What the exercise asks. Give the lines below again exactly, starting with the line that holds "You are a GUI agent. The screenshot is 82×2576." and going on through the line that holds "[button] (41, 1318)".

»»

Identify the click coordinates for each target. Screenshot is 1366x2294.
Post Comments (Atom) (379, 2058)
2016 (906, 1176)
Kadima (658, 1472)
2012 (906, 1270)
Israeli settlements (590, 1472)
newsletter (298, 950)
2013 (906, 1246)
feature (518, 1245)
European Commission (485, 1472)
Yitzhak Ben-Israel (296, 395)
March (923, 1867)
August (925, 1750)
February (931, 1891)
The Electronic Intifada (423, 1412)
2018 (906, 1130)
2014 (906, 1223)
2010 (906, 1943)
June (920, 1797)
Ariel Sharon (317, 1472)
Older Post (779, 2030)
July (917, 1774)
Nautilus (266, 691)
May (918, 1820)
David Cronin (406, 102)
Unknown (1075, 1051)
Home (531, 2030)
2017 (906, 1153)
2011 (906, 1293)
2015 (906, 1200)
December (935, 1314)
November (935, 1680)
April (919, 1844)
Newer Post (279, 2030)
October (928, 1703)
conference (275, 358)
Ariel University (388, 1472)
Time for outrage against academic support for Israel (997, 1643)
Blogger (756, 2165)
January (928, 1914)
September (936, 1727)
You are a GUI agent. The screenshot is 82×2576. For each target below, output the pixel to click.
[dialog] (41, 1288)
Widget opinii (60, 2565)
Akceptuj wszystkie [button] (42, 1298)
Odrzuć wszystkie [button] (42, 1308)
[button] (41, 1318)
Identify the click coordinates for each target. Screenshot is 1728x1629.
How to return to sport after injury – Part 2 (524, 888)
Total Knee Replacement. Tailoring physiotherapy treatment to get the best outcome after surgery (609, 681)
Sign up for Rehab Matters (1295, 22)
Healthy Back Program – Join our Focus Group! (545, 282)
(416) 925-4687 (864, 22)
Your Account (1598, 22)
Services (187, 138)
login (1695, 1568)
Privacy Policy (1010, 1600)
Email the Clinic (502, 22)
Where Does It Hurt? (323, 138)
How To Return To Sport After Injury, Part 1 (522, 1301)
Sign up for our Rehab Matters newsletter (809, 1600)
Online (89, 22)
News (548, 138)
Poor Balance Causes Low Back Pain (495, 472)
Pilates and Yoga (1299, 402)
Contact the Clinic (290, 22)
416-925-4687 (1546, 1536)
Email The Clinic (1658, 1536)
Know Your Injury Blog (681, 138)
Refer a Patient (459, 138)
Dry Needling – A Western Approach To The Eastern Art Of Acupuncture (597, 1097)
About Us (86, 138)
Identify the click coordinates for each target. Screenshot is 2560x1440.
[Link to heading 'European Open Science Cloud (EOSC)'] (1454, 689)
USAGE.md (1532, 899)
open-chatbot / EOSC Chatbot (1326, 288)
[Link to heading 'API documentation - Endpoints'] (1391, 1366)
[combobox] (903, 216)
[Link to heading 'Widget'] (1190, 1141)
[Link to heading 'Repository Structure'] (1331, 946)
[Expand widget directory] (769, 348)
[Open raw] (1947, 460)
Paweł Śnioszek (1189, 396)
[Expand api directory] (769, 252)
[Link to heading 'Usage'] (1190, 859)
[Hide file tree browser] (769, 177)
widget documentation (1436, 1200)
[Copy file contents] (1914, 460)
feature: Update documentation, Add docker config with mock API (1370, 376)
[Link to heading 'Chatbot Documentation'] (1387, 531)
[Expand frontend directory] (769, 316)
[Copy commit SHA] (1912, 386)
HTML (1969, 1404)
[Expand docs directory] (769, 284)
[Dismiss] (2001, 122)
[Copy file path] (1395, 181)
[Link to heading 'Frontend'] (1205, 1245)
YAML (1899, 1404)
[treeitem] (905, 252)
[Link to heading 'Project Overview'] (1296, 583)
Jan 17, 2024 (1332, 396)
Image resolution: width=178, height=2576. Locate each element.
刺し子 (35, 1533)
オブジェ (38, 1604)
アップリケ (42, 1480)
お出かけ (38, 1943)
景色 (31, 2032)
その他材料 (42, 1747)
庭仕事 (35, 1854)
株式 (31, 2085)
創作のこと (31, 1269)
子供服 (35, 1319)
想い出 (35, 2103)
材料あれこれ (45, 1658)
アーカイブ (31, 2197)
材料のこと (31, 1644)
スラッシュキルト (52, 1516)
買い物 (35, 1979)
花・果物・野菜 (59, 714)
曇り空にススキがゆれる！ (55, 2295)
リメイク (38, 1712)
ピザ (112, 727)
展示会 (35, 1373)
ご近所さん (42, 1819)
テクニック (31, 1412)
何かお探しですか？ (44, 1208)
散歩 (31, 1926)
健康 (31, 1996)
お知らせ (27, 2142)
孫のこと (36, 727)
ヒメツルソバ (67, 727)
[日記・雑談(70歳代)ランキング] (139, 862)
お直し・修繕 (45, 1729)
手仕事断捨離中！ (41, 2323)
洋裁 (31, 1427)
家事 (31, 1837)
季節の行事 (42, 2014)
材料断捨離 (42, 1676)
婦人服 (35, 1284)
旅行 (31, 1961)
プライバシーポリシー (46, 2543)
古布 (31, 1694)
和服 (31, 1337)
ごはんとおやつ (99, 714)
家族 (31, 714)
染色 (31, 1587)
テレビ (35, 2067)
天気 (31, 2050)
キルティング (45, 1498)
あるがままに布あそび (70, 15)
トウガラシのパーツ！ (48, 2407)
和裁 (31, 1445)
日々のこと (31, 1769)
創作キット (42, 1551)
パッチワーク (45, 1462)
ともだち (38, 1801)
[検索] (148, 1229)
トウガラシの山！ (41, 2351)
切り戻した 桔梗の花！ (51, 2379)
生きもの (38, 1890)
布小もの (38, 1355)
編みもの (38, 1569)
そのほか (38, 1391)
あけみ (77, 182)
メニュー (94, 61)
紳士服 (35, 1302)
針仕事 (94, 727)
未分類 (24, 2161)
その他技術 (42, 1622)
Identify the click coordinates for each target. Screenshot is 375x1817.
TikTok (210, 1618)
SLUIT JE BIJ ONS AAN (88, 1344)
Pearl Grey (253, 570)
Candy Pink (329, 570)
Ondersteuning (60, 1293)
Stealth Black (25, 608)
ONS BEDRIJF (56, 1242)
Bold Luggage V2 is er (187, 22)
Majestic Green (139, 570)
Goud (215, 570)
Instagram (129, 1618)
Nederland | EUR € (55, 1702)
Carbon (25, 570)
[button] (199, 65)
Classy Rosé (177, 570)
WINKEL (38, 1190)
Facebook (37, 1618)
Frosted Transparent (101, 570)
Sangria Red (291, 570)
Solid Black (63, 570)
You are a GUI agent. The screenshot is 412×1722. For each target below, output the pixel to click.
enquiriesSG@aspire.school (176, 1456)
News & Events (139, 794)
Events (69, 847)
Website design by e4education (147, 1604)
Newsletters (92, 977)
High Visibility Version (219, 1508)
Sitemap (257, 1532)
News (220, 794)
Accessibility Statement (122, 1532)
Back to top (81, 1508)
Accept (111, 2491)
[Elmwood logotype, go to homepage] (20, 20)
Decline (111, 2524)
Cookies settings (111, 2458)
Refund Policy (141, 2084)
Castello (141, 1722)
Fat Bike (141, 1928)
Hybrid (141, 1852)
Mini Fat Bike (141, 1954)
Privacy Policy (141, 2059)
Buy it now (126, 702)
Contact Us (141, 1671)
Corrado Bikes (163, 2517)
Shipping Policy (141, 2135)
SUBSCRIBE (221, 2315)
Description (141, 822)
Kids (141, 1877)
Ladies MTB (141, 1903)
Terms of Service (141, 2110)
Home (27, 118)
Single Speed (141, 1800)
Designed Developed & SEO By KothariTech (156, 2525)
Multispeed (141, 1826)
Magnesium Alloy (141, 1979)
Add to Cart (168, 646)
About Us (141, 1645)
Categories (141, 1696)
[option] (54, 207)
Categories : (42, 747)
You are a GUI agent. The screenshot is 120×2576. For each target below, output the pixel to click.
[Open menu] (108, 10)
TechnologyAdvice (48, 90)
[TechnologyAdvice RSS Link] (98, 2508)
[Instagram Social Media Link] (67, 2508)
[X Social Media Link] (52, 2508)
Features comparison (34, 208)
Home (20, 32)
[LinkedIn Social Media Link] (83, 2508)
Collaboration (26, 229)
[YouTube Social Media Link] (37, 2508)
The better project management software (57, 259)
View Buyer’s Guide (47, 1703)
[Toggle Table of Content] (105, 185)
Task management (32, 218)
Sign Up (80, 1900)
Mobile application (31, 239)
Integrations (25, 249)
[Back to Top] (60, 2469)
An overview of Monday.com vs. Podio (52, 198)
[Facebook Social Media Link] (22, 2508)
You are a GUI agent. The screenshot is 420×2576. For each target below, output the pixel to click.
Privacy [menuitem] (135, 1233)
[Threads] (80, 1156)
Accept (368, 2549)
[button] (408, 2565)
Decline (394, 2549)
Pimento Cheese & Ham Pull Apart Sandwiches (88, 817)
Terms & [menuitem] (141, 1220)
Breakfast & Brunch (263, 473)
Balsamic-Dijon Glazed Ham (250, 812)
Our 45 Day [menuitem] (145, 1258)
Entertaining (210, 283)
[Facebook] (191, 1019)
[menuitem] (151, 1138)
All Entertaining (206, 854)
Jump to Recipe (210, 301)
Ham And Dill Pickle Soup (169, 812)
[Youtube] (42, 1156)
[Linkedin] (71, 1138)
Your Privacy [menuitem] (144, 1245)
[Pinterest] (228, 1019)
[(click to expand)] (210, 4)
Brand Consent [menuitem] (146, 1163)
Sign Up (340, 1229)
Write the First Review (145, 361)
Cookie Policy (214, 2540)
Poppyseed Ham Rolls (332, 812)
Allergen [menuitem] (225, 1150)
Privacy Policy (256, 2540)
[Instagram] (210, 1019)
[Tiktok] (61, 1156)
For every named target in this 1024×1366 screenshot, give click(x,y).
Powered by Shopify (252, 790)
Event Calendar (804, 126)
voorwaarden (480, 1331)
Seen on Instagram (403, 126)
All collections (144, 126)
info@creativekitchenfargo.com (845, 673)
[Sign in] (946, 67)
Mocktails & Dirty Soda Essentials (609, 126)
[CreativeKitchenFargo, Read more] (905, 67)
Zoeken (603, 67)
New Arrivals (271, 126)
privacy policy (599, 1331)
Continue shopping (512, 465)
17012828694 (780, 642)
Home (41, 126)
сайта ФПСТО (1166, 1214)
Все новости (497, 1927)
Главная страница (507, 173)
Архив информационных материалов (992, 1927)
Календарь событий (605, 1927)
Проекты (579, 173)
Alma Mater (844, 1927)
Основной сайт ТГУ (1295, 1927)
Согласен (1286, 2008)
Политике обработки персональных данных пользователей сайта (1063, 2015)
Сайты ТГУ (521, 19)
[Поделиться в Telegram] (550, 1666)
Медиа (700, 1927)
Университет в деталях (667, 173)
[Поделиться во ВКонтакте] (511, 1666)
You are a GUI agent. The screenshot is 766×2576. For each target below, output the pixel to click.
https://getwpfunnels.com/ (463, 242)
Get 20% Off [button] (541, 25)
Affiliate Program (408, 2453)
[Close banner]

««

Exercise answer.
You are a GUI agent. The screenshot is 82×2576. For each target below, output the pixel to click.
[dialog] (41, 1288)
Widget opinii (60, 2565)
Akceptuj wszystkie [button] (42, 1298)
Odrzuć wszystkie [button] (42, 1308)
[button] (41, 1318)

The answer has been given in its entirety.